The conductor answered even more offhandedly: "About two hours late—and losin'."
Mallory was transfixed with a new fear: "Good Lord, my transport sails at sunrise."
"Oh, we ought to make 'Frisco by midnight, anyway."
"Midnight, and sail at daylight!"
"Unless we lose a little more time."
Mallory realized that every new day managed to create its own anxieties. With the regularity of a milkman, each morning left a fresh crisis on his doorstep.
CHAPTER XXXIV
THE COMPLETE DIVORCER
The other passengers were growing nervous with their own troubles. The next stop was Reno, and in spite of all the wit that is heaped upon the town, it is a solemn place to those who must go there in purgatorial penance for matrimonial error.

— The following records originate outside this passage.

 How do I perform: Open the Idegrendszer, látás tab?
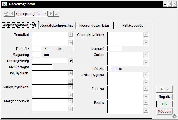coord(94,26)
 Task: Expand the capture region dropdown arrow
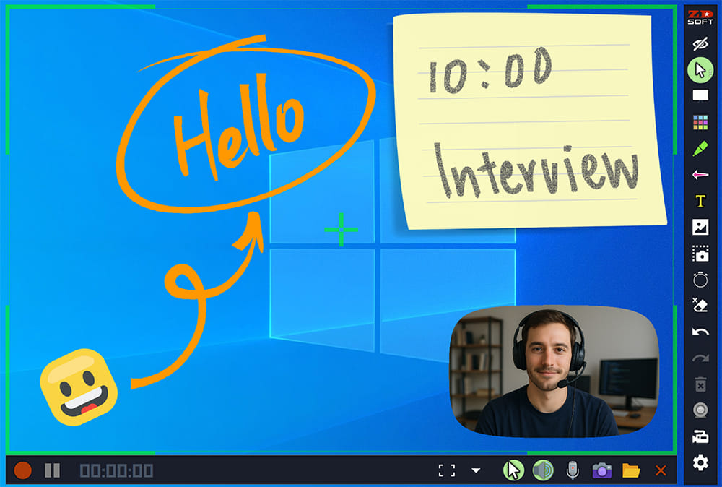click(476, 471)
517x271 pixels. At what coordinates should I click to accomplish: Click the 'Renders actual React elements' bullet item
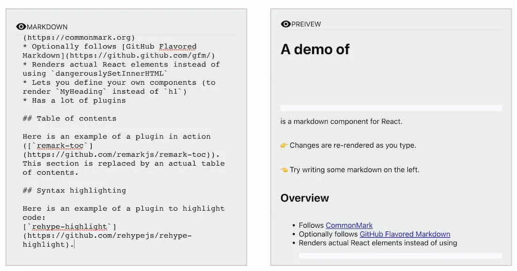click(x=376, y=243)
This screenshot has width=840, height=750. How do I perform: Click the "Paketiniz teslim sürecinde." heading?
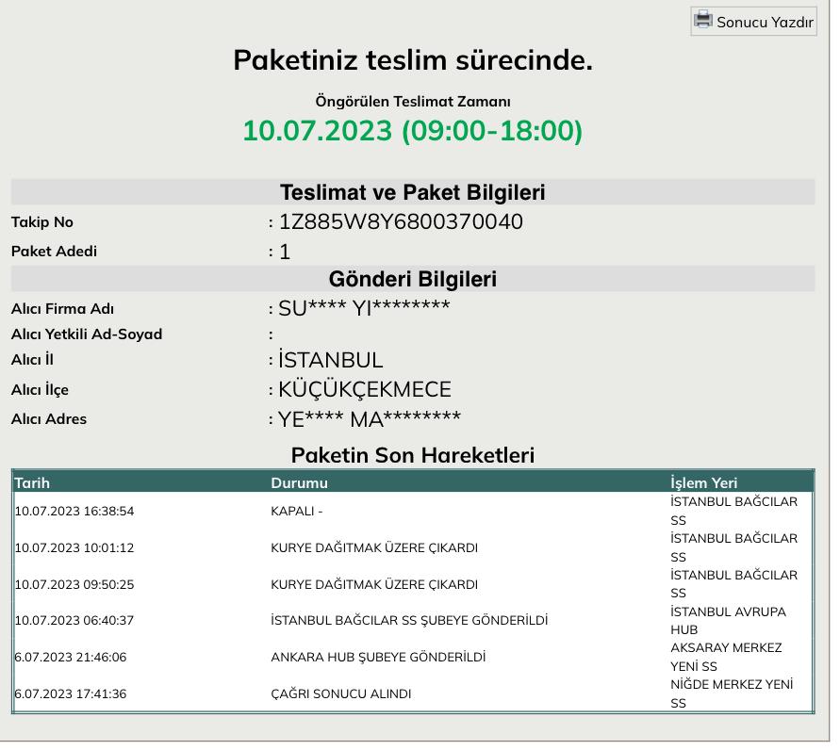coord(412,60)
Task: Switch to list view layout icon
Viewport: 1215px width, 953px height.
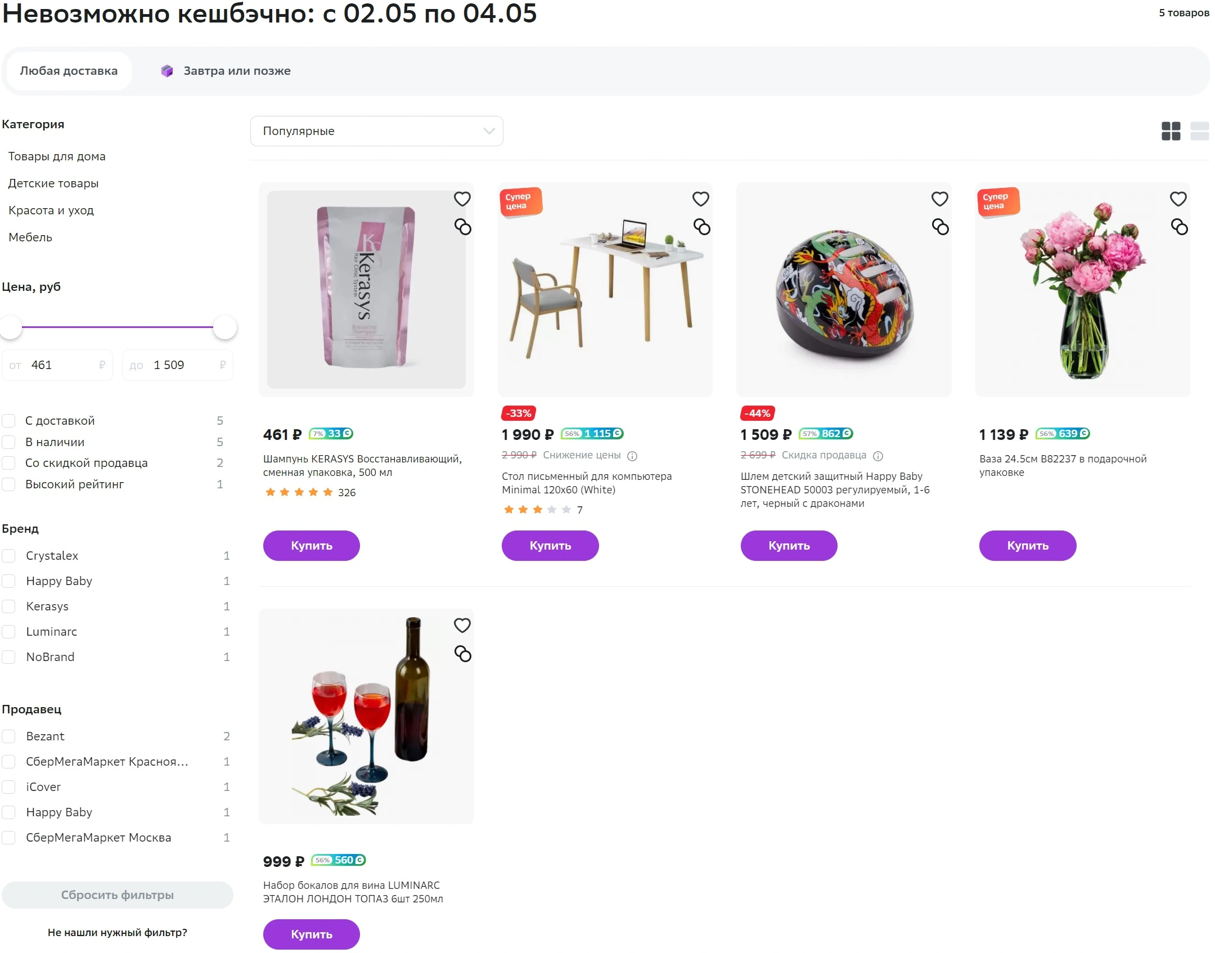Action: 1199,131
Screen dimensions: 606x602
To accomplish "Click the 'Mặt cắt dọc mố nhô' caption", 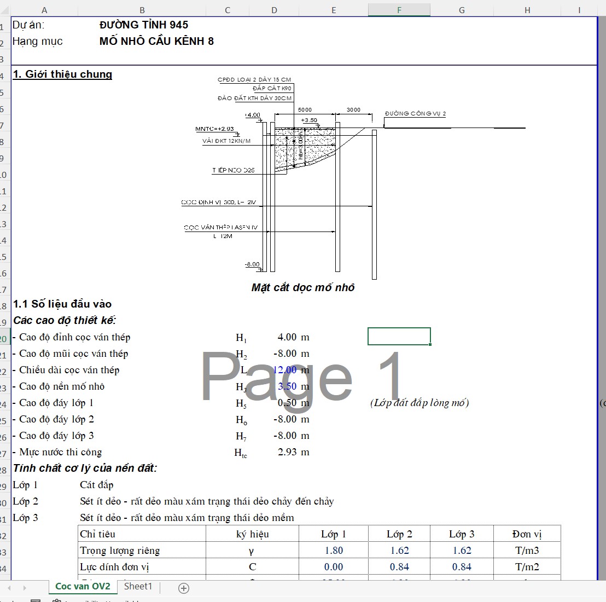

Some honest souls regard such divorce-emporiums as dens of evil, where the wicked make a mockery of the sacrament and assail the foundations of society, by undermining the home. Other equally honest souls, believing that marriage is a human institution whose mishaps and mistakes should be rectified as far as possible, regard the divorce courts as cities of refuge for ill-treated or ill-mated women and men whose lives may be saved from utter ruination by the intervention of high-minded judges.